I can give you some basics but the proper way to do this is to learn the prolog language, and it's very different from any other programming language.
In Prolog you define predicates (similar to functions) which contain conditions for the predicate to be satisfied, for example:
dt(Feat1, Feat2, Feat3, labelA) :-
Feat1 =< 3,
Feat2 == 'green',
Feat3 >= 0.54.
dt(Feat1, Feat2, Feat3, labelB) :-
Feat1 =< 3,
Feat2 == 'green',
Feat3 < 0.54.
dt(Feat1, Feat2, _Feat3, labelC) :-
Feat1 > 3,
Feat2 == 'green'.
dt(_Feat1, Feat2, _Feat3, labelB) :-
Feat2 == 'blue'.
- Here the predictate is
dt
and it has 4 clauses. In order for dt
to be satisfied at least one of the clauses needs to to be true (i.e. all the conditions it contains must be true).
- Variables are represented with a capital, for instance
Feat1
, Feat2
, Feat3
. Prolog will try to find an instanciation of the variables which satisfies one of the clauses (it will actually try all the possibilities until one of them works, it's a solver).
- In each clause above the label is the last parameter of the predicate. Basically each clause means "if all the conditions after
:-
are satisfied, then the label is labelX".
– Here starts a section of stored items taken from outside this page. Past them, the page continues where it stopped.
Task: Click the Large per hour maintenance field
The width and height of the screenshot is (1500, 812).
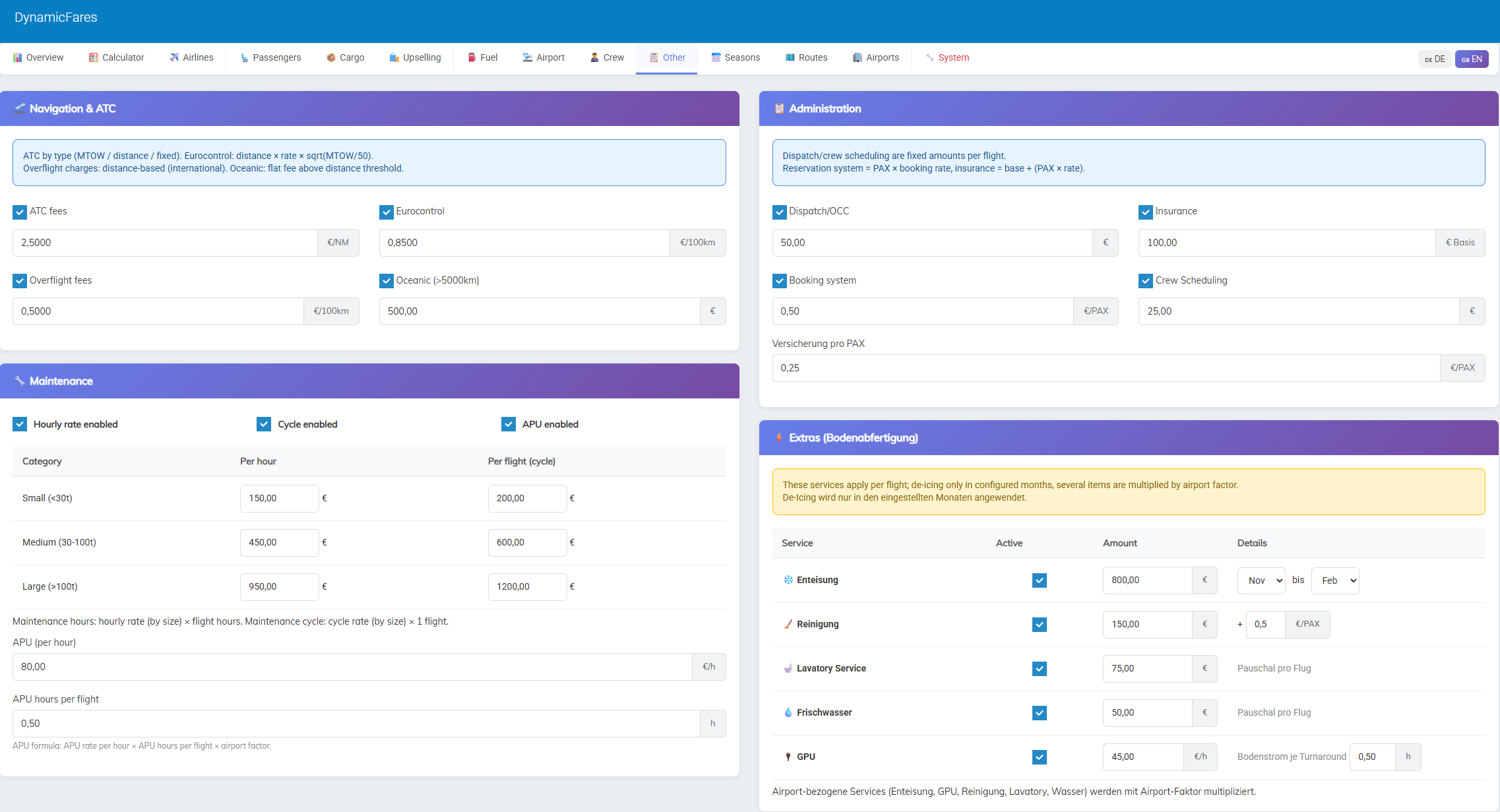Action: click(279, 586)
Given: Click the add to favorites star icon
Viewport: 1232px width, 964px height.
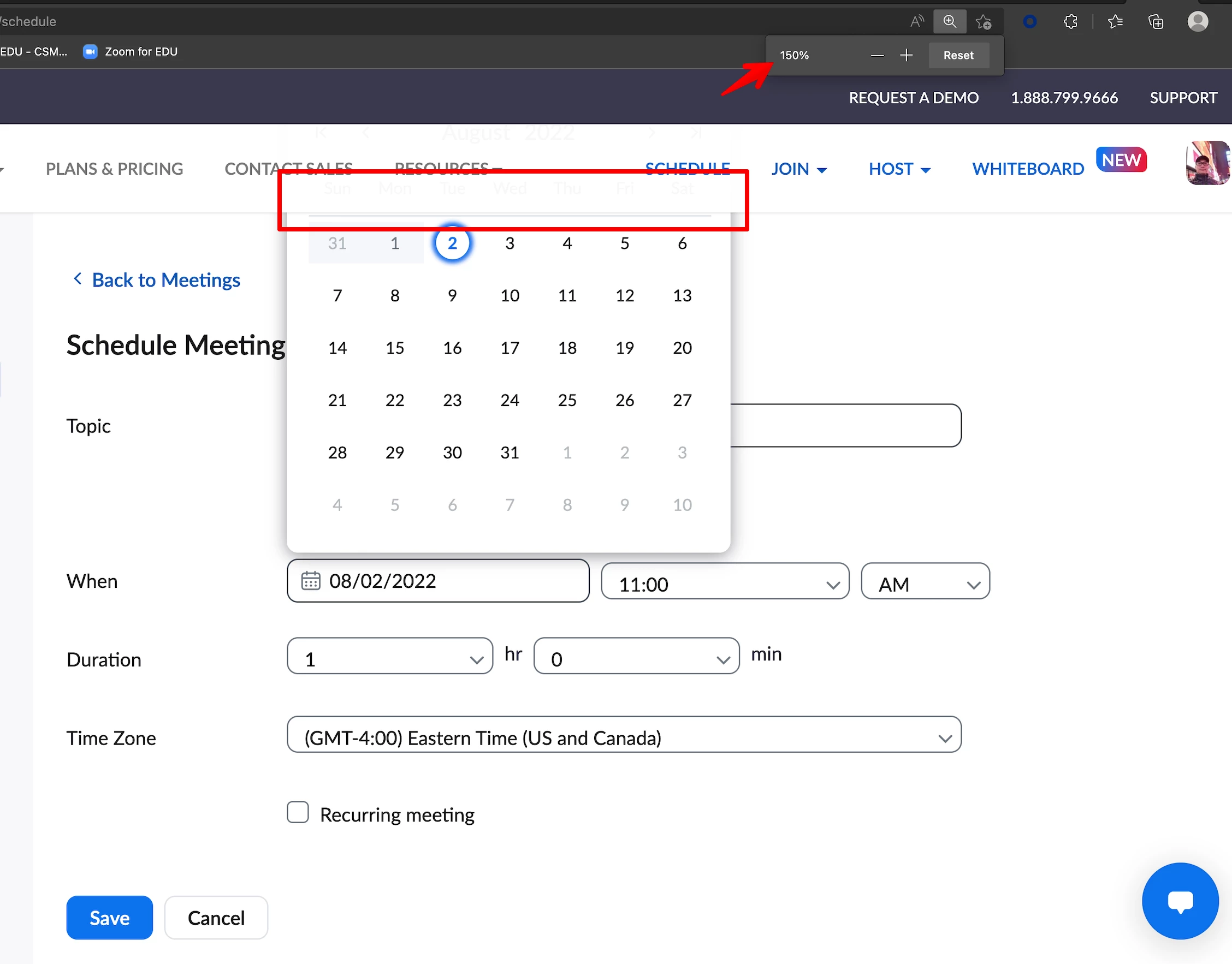Looking at the screenshot, I should point(983,21).
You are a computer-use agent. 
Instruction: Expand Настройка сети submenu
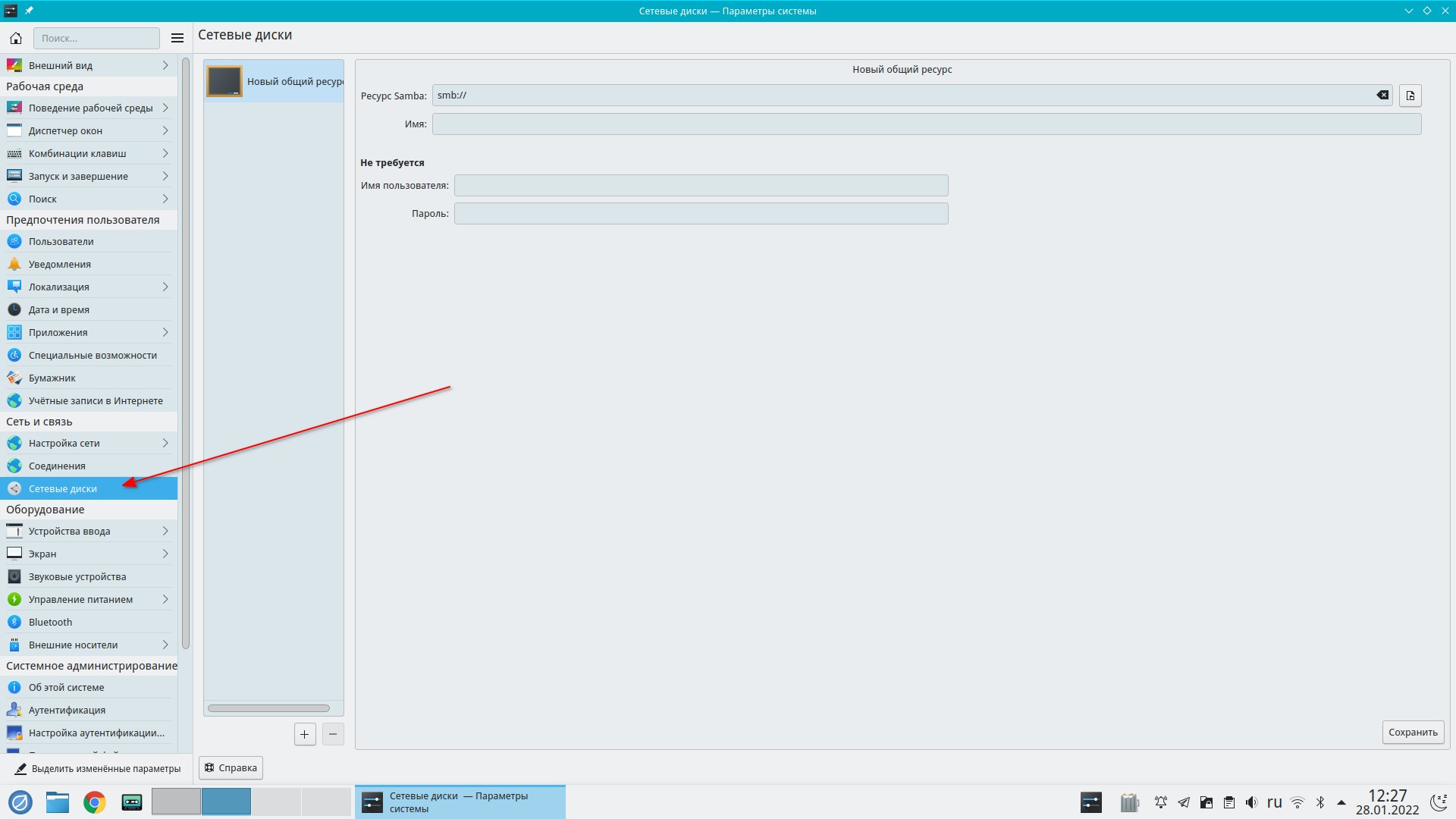tap(165, 443)
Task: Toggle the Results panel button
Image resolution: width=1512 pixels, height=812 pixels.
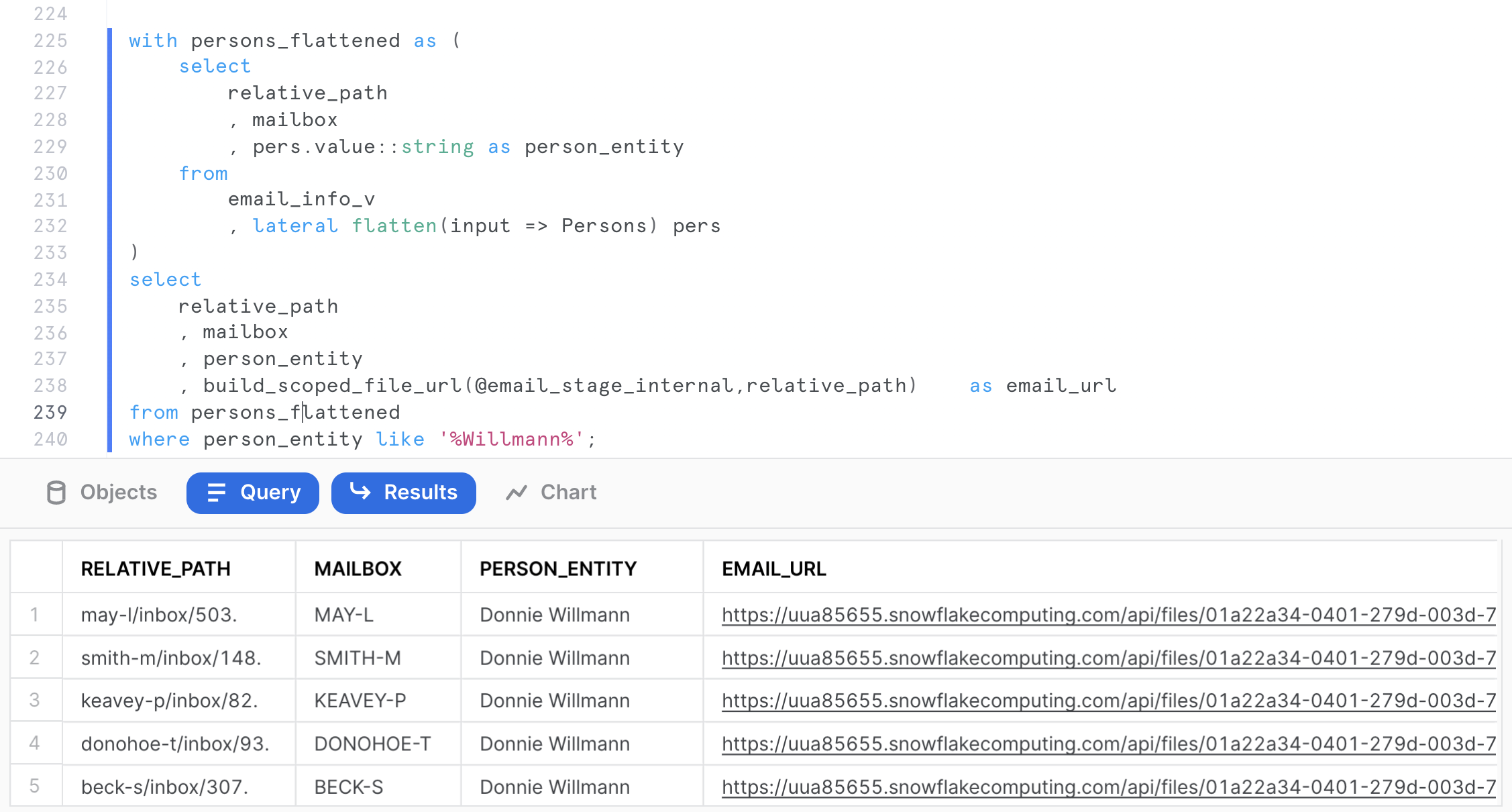Action: (x=404, y=493)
Assuming the 4 clauses above have been saved in a file dt.pl
, one can use for instance the SWI Prolog interpreter like this:
?- consult('dt.pl').
true.
Now the way to use this toy decision tree would be:
?- dt(4,'green',0.3, Label).
Label = labelC .
?- dt(4,'blue',0.3, Label).
Label = labelB.
- Note the capital L for
Label
: it means that now we let prolog find a value of Label
which satisfies the predicate dt
given the values provided for the features.
This is the basic idea. A more advanced and more generic representation of the DT would be possible using recursion and unification, but this would require an advanced understanding of Prolog.